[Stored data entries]
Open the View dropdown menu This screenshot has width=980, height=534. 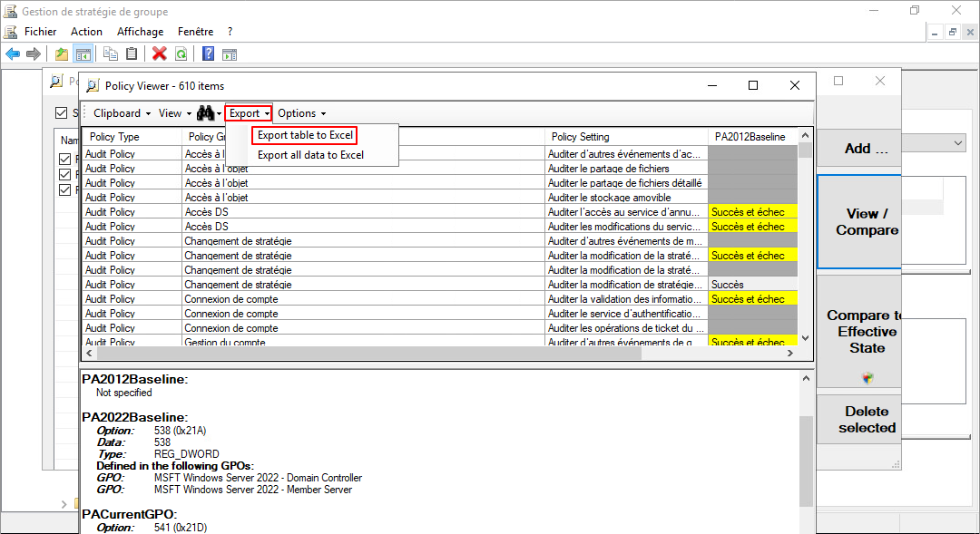pos(174,113)
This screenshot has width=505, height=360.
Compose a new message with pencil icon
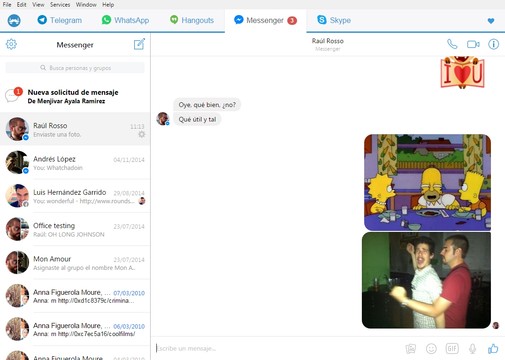(139, 44)
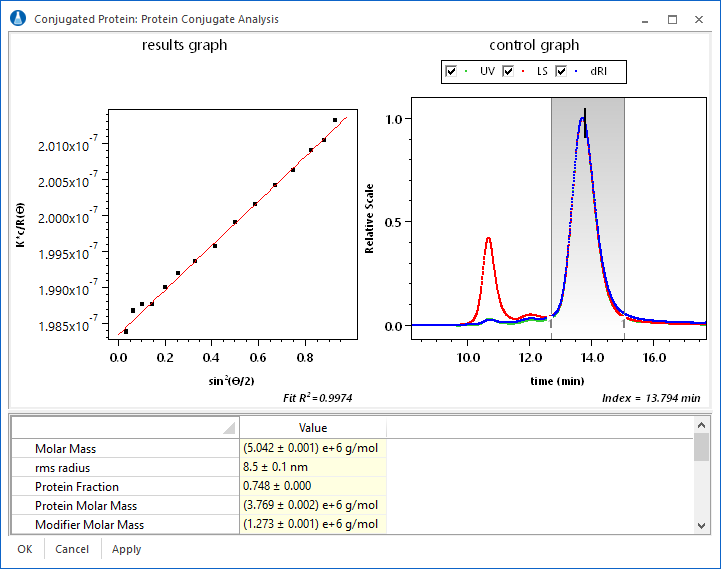Viewport: 721px width, 569px height.
Task: Click the app icon in title bar
Action: point(18,19)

▸ **EXERCISE BRIEF**: Nothing but the lines from the one containing "This screenshot has width=505, height=360." through the end of the entries is to be retyped, exactly as written and without pictures.

▸ **SOLUTION FOR THIS EXERCISE**:
This screenshot has width=505, height=360.
Compose a new message with pencil icon
(139, 44)
Viewport: 721px width, 569px height.
Task: Click the app icon in title bar
Action: point(18,19)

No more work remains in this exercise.